§ **EXERCISE AIM**
Please repeat every one of the records below word for word, keeping each line unchanged and in its original order.

§ **DATA RECORDS**
################

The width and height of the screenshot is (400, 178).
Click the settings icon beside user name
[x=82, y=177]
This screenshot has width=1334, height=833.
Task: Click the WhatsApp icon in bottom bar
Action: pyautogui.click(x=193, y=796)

################

§ **OUTPUT OF THE EXERCISE**
The width and height of the screenshot is (400, 178).
Click the settings icon beside user name
[x=82, y=177]
This screenshot has width=1334, height=833.
Task: Click the WhatsApp icon in bottom bar
Action: pyautogui.click(x=193, y=796)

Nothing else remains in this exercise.